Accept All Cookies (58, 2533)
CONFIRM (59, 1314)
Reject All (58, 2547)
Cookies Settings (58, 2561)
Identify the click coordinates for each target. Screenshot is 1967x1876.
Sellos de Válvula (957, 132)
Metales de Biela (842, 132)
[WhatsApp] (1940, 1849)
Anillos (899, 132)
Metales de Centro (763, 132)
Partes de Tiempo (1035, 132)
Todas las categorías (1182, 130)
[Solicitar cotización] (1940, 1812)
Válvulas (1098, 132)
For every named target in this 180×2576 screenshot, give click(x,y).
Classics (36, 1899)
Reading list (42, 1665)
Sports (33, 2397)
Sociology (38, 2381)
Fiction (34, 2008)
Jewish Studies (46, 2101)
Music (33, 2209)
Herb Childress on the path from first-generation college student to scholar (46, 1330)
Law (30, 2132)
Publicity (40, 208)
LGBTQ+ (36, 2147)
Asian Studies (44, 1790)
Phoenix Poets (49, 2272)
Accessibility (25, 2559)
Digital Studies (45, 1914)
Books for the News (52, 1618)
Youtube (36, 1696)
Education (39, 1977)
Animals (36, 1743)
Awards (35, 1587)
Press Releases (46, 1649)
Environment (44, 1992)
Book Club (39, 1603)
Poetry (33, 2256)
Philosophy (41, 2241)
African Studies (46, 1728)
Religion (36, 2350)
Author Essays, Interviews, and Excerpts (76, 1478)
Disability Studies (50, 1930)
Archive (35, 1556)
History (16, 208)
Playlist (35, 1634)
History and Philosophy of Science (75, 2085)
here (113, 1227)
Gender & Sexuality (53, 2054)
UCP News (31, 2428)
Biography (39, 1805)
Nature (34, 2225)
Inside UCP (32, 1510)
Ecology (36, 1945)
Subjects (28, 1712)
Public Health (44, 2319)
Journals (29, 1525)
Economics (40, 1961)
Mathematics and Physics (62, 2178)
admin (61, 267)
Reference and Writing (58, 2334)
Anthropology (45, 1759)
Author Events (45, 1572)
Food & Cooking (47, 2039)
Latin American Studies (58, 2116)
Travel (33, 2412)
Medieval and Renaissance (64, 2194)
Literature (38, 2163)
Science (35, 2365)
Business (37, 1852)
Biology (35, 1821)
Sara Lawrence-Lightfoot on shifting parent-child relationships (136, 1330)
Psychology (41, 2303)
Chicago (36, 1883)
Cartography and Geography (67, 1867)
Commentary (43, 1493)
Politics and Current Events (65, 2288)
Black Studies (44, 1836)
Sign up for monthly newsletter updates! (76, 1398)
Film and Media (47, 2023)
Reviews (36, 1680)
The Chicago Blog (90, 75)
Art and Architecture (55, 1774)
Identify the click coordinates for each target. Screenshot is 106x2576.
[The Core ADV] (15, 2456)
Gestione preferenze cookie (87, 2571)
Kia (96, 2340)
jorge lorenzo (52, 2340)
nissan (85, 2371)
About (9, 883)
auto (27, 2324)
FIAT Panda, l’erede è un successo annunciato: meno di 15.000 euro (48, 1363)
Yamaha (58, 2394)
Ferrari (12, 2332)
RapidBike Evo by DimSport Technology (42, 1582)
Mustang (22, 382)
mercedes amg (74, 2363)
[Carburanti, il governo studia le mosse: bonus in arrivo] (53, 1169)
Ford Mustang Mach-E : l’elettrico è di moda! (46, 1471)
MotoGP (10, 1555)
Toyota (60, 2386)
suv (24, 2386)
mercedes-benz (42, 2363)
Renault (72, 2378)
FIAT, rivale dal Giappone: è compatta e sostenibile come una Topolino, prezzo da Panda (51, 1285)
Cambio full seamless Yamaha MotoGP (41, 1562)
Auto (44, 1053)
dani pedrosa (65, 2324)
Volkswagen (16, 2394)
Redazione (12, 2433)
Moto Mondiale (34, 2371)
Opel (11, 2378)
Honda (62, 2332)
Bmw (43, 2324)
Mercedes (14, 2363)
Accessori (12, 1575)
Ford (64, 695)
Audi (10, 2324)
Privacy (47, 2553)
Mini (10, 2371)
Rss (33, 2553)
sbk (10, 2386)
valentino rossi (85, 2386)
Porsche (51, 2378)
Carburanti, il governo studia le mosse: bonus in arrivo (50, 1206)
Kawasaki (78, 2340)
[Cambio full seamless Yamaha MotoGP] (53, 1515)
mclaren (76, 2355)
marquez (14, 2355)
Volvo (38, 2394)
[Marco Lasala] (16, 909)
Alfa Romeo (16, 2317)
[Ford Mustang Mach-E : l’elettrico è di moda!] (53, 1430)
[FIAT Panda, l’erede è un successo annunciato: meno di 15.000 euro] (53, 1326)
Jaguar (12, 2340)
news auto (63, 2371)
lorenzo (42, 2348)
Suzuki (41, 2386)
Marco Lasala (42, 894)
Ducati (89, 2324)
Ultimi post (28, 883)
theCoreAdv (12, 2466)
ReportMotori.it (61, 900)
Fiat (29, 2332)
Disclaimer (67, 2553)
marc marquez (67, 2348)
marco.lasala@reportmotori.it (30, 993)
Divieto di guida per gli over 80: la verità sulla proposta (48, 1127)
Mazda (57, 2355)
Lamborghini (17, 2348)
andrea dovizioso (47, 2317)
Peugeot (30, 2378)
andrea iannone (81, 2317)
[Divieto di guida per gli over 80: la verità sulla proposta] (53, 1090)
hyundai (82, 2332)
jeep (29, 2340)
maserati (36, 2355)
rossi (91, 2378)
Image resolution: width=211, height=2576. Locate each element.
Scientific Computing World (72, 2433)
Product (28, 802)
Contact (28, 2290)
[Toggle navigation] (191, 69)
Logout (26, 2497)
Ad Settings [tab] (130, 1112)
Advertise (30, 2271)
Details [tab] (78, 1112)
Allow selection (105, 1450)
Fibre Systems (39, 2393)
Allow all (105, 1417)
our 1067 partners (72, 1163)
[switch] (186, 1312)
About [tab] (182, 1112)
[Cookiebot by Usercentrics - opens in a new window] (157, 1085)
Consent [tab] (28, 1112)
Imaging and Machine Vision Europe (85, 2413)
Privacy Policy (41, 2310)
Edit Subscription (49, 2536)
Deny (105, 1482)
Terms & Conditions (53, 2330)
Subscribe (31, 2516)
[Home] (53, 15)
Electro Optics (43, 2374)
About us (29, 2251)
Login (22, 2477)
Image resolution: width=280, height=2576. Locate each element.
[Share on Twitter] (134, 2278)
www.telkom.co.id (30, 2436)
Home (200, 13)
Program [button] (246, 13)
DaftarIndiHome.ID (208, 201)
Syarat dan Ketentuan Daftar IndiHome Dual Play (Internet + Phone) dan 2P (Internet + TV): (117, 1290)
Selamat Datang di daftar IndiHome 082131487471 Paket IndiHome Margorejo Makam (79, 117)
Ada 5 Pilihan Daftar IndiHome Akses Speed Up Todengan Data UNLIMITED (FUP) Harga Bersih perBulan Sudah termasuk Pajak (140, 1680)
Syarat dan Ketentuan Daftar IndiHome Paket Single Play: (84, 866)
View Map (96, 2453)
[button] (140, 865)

▬▬▬▬▬▬▬▬▬▬

Retrieve every line above holding the word "erede".

FIAT Panda, l’erede è un successo annunciato: meno di 15.000 euro (48, 1363)
[FIAT Panda, l’erede è un successo annunciato: meno di 15.000 euro] (53, 1326)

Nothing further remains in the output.